Canada falls behind in water quality, an investigation reveals

While the myth says that people in Canada are nice, their water quality isn’t as much. Many Canadians these days are facing the risks of using lead laced tap water, a year-long investigation reveals.

The journalists conducting this investigation collected test results which measured lead content in tap water in 11 cities. Out of 12,000 tests conducted by cities since 2014, 33% exceeded the national safety guideline.

It seems that the reason for the lead contamination is the service lines. A federal parliamentary committee stated in a December 2017 report that at least 500,000 homes across Canada were being serviced by old lead pipes.
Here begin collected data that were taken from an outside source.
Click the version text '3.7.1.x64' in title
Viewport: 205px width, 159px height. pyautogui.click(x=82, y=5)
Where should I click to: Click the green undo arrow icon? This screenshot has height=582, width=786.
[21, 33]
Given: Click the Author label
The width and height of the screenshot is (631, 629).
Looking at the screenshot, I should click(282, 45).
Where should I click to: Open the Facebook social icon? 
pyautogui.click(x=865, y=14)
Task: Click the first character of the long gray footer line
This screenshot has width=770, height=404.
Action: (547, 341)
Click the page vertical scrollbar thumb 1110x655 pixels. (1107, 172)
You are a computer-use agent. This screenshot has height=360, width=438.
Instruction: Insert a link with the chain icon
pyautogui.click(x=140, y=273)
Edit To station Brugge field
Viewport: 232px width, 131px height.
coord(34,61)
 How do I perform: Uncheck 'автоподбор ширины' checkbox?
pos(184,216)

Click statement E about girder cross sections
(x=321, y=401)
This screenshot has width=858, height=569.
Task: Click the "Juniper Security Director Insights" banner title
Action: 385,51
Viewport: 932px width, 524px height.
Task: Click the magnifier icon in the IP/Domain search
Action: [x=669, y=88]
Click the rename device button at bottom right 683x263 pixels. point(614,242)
Having lead in our water is incredibly dangerous. According to a 2018 study, out of 2-3 million deaths every year in the USA, more than 400,000 deaths are attributable to lead exposure. Sadly, that’s not all.
Prof. Bruce Lanphear, a leading Canadian drinking water researcher, claimed that “[Lead] has been linked with not only IQ deficits in children, but spontaneous abortion and miscarriage in women, pre-term birth in women, hypertension in adults, premature deaths from cardiovascular disease in adults”.

The major problem is the lack of obligatory water quality tests. In Canada, there are no national mandates to test drinking water for lead. Even if agencies do take a sample, residents are rarely informed of contamination.  Without this simple knowledge, it’s harder to make a real change.